# WHAT YOU HAVE TO DO
Please rewrite the records from the line with "Where should I click to: Open" up to and including the last line of the records, swapping "checkbox" for "check box" and leaving everything else unchanged.

# PROVIDED DATA
::::::::::
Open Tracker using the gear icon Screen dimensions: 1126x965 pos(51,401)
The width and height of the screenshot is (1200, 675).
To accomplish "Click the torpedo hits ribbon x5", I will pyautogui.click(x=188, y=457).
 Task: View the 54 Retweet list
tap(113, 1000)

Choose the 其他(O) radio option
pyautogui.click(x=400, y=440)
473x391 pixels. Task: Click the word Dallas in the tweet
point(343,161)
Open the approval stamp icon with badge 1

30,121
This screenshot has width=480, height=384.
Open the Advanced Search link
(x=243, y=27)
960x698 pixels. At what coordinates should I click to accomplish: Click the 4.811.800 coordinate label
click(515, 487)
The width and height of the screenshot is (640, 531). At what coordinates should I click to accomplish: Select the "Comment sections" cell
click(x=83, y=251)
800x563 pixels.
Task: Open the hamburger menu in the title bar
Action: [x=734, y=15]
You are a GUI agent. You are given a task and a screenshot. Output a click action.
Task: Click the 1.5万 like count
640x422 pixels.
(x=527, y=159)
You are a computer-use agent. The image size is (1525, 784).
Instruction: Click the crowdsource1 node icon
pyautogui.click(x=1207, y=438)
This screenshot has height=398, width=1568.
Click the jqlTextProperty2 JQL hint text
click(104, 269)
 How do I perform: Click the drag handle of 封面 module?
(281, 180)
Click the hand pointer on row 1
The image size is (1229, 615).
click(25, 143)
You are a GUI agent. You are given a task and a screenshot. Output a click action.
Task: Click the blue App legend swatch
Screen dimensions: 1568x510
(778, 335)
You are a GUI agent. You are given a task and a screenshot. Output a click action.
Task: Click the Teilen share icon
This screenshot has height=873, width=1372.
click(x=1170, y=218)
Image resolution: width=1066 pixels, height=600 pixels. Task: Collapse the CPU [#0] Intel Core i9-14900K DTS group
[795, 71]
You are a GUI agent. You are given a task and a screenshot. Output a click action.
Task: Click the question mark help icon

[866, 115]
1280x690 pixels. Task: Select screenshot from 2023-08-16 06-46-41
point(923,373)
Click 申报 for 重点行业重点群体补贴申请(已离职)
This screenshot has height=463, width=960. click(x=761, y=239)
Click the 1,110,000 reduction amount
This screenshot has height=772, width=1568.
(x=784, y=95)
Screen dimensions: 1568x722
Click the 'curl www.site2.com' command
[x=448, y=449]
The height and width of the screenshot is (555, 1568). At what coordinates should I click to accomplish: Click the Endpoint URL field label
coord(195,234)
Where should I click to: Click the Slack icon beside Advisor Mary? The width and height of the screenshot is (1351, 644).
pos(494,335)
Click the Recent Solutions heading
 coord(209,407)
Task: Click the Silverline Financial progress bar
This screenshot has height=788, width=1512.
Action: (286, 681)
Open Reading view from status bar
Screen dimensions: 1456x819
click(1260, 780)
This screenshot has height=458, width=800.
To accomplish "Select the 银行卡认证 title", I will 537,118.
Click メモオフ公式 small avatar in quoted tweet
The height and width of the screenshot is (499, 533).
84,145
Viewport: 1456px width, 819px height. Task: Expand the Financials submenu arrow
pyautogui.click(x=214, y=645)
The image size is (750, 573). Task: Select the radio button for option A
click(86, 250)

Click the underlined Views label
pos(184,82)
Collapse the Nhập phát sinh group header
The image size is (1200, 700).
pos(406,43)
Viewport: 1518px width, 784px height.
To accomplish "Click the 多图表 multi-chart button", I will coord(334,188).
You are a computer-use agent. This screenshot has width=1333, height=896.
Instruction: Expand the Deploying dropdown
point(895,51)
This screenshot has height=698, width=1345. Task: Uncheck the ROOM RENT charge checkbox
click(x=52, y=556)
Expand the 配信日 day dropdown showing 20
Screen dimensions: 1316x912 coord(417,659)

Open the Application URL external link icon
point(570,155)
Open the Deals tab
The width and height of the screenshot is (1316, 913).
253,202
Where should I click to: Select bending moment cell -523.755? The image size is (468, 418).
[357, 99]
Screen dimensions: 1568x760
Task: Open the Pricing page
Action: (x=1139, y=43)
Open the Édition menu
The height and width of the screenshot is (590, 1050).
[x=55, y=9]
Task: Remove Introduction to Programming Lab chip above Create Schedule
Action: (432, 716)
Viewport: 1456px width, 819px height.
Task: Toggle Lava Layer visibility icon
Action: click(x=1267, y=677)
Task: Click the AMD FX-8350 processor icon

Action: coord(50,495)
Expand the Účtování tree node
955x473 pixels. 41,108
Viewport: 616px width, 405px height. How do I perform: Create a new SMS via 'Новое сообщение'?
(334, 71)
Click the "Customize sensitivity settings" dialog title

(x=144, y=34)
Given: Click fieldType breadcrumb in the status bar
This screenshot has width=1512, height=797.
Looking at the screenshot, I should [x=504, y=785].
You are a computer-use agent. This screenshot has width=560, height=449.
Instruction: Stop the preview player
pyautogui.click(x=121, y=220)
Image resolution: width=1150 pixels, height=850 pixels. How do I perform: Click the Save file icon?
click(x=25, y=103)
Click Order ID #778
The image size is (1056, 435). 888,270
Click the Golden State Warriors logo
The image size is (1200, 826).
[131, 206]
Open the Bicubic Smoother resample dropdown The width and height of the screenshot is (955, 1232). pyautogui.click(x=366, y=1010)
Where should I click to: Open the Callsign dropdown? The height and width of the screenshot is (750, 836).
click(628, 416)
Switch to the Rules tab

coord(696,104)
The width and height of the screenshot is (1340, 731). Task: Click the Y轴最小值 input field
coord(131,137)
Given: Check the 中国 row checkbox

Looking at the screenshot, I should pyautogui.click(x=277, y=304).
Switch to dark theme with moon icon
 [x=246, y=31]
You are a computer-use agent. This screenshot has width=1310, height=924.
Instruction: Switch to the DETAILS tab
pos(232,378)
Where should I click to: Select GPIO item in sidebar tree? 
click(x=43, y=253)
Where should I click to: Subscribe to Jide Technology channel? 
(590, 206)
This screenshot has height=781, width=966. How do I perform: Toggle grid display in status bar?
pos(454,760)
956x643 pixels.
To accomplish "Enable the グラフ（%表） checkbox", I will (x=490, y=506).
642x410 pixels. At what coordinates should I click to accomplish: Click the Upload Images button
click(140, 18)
::::::::::
# SOLUTION TO THIS EXERCISE
Where should I click to: Open the Callsign dropdown? The height and width of the screenshot is (750, 836).
click(628, 416)
Switch to the Rules tab

coord(696,104)
The width and height of the screenshot is (1340, 731). Task: Click the Y轴最小值 input field
coord(131,137)
Given: Check the 中国 row check box

Looking at the screenshot, I should pyautogui.click(x=277, y=304).
Switch to dark theme with moon icon
 [x=246, y=31]
You are a computer-use agent. This screenshot has width=1310, height=924.
Instruction: Switch to the DETAILS tab
pos(232,378)
Where should I click to: Select GPIO item in sidebar tree? 
click(x=43, y=253)
Where should I click to: Subscribe to Jide Technology channel? 
(590, 206)
This screenshot has height=781, width=966. How do I perform: Toggle grid display in status bar?
pos(454,760)
956x643 pixels.
To accomplish "Enable the グラフ（%表） check box", I will (x=490, y=506).
642x410 pixels. At what coordinates should I click to accomplish: Click the Upload Images button
click(140, 18)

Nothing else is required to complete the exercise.